Tanker owners and investors are having to get used to the idea of fewer long-term time charters as the sector takes delivery of a surge of newbuildings, according to one top executive.
“Everybody has to come to terms with the fact that this is now a spot market and in the larger sizes it's especially brutal,” Ridgebury Tankers chief financial officer Hew Crooks told delegates at the Marine Money conference in Singapore.
“In the first six months of 2015, which was a big time charter market, there were 40 VLCCs that went on time charters of two years or less. In the first half this year, it is only 18 on a fleet of 650 vessels.”
Crooks said lenders and investors had to get comfortable with the idea that the ability to go out into the market, charter assets and make a good return on equity “isn’t really there”.

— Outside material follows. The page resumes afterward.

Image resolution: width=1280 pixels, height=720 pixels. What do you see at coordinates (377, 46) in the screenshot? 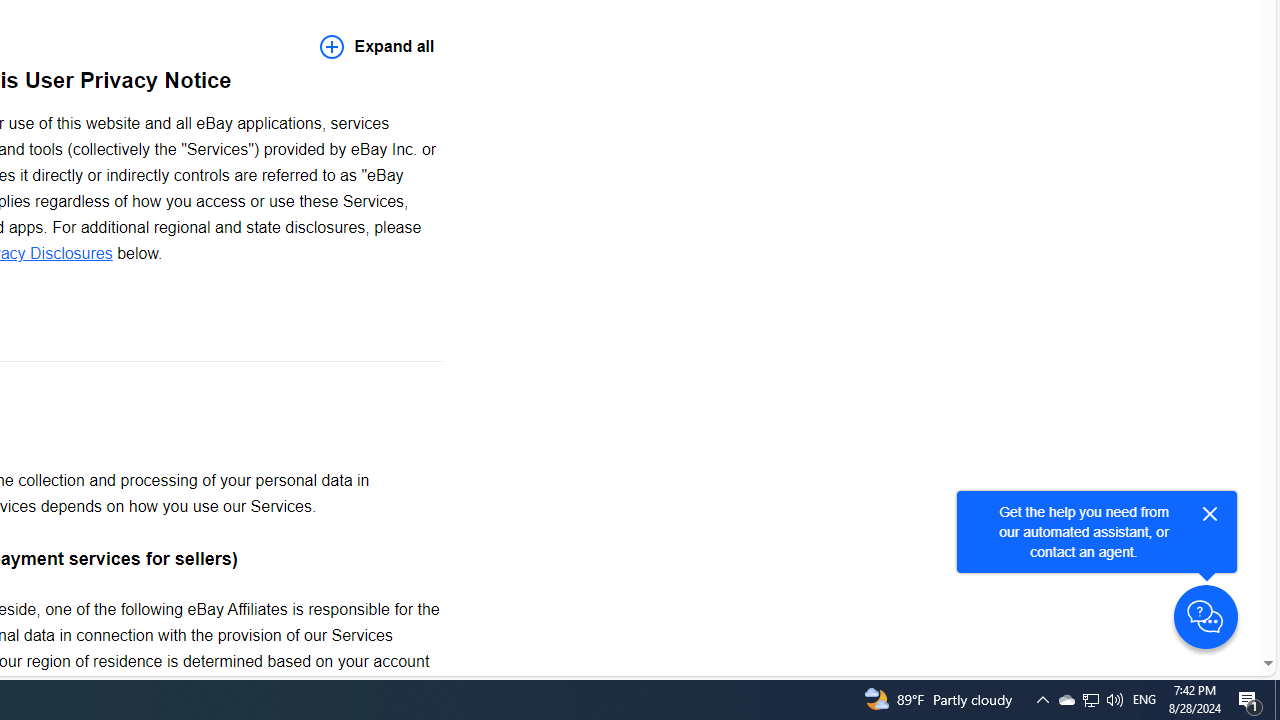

“If owners think they have the upper hand, which they do this week, but they may not next week, they are pushing those rates as hard as they can,” he said.
Crooks said charterers were using the large number of available vessels as a tactic to drive down charter rates even further.
“When a charterer goes out and takes bids, whether it is for time charter or spot market business, they say they will take any ship up to 20 years old,” he said.
“They will receive orders from a series of 18-year-old ships which they have no intention of using, but will use the rates on those ships to force down those on owners with modern ships.”
Crooks said the tanker market was going to remain volatile so the only thing an owner could do was control his costs — and a big component of that was what someone bought their ships for.
“If you are sitting at the low end of the cost curve, you can get a reasonable rate of return, whereas if you buy a high-priced unit and even if you get an initial time charter, no matter what you do, you are always going to be fighting a losing battle in terms of return on equity,” he said.
Crooks told delegates that Ridgebury Tankers’ fleet of four 2000-built VLCCs had an average daily break-even cost of just $11,000 per day.
He said one saving grace for the crude tanker sector had been the lack of new orders, despite what he described as “aggressive attempts by South Korean yards” to win new business.
“We have been thrilled that those orders haven’t been coming and we seem to be the only sector that has managed to top out at around the high teens, 20% orderbook rather than the LPG, dry bulk and offshore sectors that have really hit the levels that are causing long-term problems.”